Four saw-scaled vipers and one rat snake were captured

— Photo: R. Ragu

Good catch: Members of the Irula Snake Catchers Co-operative Society capture a rat snake at the Chennai Trade Fair on Sunday.

CHENNAI: Surprise visitors of the reptilian variety created a flutter at the Chennai Trade Fair on Sunday. Four saw-scaled vipers and one rat snake were captured around noon in the open space beyond the parking area.

Workers had reported seeing snakes within the boundaries of the fair on Island Grounds to Tourism Department authorities.

They had said that they have frequently seen snakes in the area and some expressed concern that they could enter the space frequented by the public on a crowded weekend.

30,000 visitors

About 30,000 visitors had come to the Fair by 7 p.m. on Sunday evening, according to a Tourism Department official.

The Irula Snake Catchers Co-operative Society, which had a stall at the fair, was informed.
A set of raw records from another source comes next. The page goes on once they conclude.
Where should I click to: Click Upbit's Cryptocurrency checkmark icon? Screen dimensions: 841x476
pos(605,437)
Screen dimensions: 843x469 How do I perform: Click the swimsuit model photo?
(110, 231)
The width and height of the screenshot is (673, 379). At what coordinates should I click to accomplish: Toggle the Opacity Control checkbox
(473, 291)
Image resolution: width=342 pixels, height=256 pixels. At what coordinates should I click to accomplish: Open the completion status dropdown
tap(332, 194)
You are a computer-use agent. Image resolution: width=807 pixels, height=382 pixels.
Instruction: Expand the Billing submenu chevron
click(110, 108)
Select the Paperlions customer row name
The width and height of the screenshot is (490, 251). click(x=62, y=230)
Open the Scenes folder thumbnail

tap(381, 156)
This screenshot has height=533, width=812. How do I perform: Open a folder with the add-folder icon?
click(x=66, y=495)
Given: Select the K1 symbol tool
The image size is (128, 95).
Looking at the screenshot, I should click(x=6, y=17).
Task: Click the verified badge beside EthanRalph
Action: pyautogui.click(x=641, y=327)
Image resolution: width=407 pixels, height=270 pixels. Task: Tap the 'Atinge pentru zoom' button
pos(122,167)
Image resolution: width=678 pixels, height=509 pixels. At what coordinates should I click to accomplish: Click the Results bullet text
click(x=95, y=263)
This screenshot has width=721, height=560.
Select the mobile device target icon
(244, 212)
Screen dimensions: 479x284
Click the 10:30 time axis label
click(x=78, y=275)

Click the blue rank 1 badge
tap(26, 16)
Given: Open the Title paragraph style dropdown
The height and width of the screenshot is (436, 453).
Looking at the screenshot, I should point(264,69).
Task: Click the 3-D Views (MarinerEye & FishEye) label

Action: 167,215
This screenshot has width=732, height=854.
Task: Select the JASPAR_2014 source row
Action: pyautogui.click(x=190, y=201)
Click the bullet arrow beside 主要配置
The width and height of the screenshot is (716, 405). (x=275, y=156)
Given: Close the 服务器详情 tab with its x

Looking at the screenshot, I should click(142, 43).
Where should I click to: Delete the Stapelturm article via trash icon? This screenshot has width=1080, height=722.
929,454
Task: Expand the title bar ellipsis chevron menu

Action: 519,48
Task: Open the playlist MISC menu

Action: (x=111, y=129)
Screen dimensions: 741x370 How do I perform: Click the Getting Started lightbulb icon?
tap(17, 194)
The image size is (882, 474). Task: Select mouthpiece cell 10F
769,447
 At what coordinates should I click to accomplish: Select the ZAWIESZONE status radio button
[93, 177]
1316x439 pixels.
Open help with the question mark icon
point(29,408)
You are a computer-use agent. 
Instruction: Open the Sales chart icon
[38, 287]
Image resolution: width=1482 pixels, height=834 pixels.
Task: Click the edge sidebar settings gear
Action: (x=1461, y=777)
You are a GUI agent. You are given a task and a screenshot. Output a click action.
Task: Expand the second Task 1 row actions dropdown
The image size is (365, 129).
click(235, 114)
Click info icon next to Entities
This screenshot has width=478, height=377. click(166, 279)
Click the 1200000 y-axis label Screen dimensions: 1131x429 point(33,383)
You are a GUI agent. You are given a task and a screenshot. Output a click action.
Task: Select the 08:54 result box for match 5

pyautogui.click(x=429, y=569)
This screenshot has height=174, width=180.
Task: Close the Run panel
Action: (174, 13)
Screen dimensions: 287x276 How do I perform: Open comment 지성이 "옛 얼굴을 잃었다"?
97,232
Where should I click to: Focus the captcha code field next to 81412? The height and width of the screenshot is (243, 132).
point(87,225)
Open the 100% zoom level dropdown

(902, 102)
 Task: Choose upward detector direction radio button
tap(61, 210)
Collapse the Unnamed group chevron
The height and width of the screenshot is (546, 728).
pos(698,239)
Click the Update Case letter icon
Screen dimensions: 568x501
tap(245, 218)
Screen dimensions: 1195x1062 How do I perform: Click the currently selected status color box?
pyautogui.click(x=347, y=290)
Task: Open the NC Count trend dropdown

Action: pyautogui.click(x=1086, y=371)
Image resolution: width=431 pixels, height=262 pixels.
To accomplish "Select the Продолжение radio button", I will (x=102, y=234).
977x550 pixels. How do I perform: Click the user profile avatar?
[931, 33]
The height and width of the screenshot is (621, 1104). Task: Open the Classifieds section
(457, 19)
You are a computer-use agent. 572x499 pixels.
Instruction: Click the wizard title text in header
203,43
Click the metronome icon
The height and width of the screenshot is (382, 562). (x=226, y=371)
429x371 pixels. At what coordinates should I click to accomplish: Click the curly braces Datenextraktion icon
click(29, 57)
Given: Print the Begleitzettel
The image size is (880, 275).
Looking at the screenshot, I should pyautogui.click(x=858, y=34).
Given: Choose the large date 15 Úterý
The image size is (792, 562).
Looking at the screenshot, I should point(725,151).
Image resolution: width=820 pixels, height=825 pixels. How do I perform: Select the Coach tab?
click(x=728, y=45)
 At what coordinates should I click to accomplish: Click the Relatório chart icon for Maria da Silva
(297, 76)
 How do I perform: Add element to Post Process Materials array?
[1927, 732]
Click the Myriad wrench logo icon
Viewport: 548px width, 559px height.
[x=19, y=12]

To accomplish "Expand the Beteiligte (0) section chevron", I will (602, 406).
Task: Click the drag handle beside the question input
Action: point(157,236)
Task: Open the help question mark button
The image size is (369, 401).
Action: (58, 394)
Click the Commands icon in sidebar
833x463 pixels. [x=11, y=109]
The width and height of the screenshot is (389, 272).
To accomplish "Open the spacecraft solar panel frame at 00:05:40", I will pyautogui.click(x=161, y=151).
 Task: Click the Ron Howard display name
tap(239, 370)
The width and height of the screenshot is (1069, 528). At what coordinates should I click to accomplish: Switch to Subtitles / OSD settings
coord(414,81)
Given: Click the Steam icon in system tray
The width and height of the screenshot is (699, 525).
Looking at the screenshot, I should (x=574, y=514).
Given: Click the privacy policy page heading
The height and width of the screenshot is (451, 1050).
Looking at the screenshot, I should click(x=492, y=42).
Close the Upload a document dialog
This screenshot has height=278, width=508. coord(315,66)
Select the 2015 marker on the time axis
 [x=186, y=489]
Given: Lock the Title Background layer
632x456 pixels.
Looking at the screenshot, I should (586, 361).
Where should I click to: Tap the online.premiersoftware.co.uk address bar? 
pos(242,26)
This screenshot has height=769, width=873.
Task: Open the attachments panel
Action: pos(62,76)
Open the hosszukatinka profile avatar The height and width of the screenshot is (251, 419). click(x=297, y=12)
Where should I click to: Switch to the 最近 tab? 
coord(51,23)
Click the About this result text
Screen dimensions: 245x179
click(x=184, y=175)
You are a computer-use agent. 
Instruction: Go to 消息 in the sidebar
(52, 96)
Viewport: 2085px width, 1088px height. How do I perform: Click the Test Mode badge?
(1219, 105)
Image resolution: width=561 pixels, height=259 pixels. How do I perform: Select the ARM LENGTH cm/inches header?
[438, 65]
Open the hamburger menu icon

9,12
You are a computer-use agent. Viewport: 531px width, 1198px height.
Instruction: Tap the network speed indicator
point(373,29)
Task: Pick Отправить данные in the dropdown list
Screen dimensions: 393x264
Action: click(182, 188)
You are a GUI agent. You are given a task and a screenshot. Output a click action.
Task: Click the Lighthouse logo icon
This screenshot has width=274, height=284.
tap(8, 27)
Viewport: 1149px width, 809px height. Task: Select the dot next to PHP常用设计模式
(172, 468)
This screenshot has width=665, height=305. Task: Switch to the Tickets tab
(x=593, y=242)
Snake-catchers were summoned and the snakes found, said biologist Dalia Ghosh Dastidar, a trainee at the Society.

To be released shortly

They will shortly be released in a suitable location with the permission of the Forest Department.

Saw-scaled vipers are venomous but the rat snake (or the sarai pambu) is not.

The saw-scaled viper is one of the four snakes that the Society extracts venom from - the other three being the common cobra, common krait and Russell’s vipers. The Society supplies the venom to anti-snake-venom serum producers. It is not unusual to find these snakes near human habitations, she said.

Licences to catch snakes

The Society has previously been asked to capture snakes from industries around the city and at private companies on the Old Mahabalipuram Road. Some 275 of its 345 members have licences to catch snakes.

While their stall at the fair did not have any exhibits, the Society demonstrated venom extraction from cobras later in the evening. Several hundred saplings have been planted along the Cooum on the Island Grounds with the intention of creating a ‘Nature Walk’, a Tourism Department official said.

The location would have to foster bio-diversity and snakes are a part of the natural environment, the official added.